La scuola di Itakeskus è situata in un quartiere di case popolari con una forte presenza di popolazione immigrata e ha raggiunto un altro obiettivo difficile: quello di essere divenuta un polo di eccellenza linguistico molto attraente. Lontana dall'essere divenuta una di quelle scuole alla quale si cerca di sfuggire in tutti i modi, questa scuola accoglie studenti che provengono da quartierei lontani poichè trovano qui un insegnamento bilingue di grande qualità, a condizione di superare un test di ingresso sulle competenze nelle lingue straniere.
Allora ho pensato a ciò che mi veniva spesso detto: se i finlandesi sono cosi bravi è perché hanno un basso tasso di immigrazione nel loro paese. Ovviamente viene sottointesa l'idea perniciosa e tenace che l'immigrazione possa essere solo sorgente di problemi e disordini. A tale affermazione rispondo che le soluzioni trovate dalla città di Helsinki per un'integrazione armoniosa potrebbero servire come modello a quei paesi sviluppati che, poiché non hanno saputo mettere in campo questi dispositivi, si trovano ora di fronte a problemi insormontabili, all'aumento inarrestabile dell'intolleranza e della xenofobia.

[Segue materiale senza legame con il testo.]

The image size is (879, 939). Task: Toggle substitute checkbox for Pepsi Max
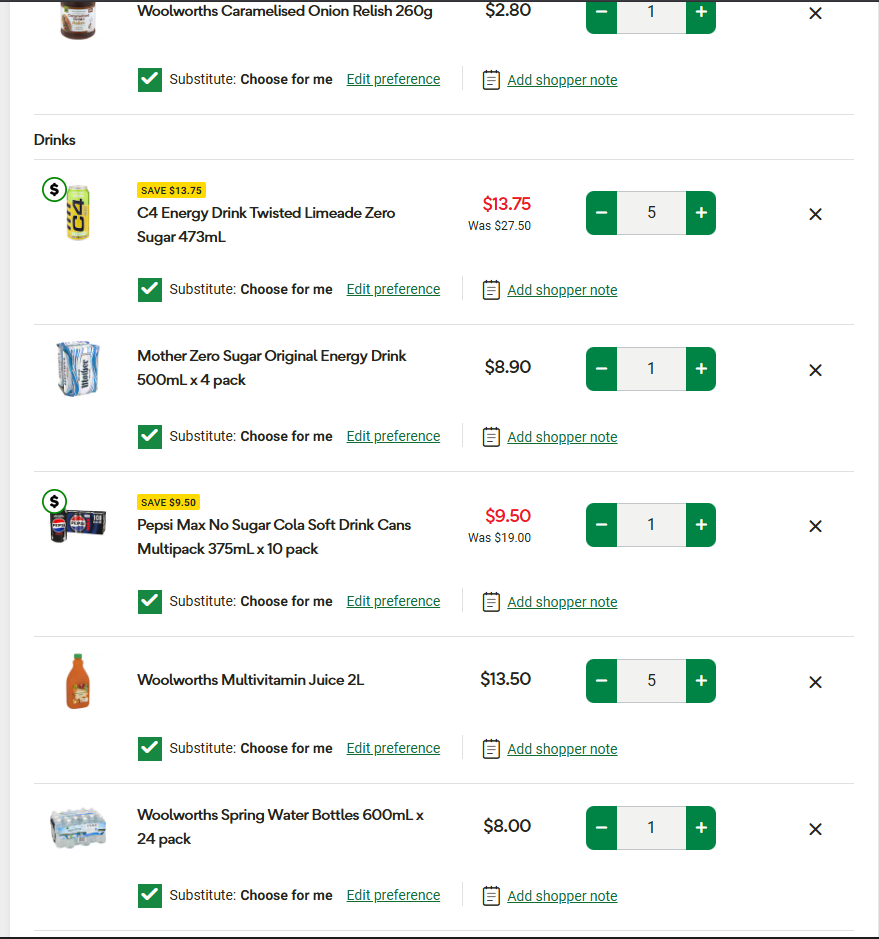[150, 601]
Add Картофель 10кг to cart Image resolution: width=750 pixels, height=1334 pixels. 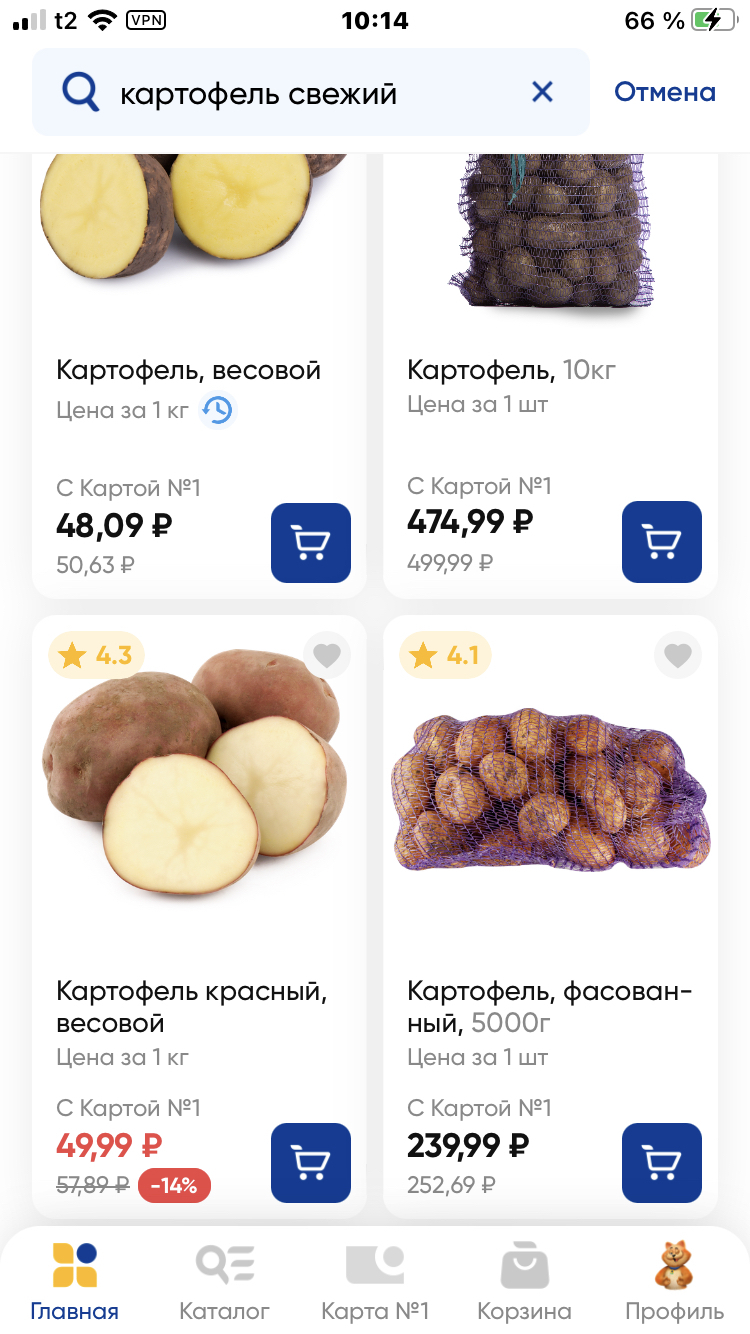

I finlandesi non hanno aspettato di essere sommersi da ondate massicce di immigrati per sviluppare una politica d'integrazione umana, tollerante ed efficace.
Come mi ha detto Heiki Kokkala, esperta dell'OCSE per l'immigrazione, la Finlandia ora è pronta ad accogliere altri stranieri. E sono sicuro che lo farà continuando ad offrire ad ognuno la possibilità di esprimere il meglio di se stesso poiché si sentirà accettato per ciò che è veramente.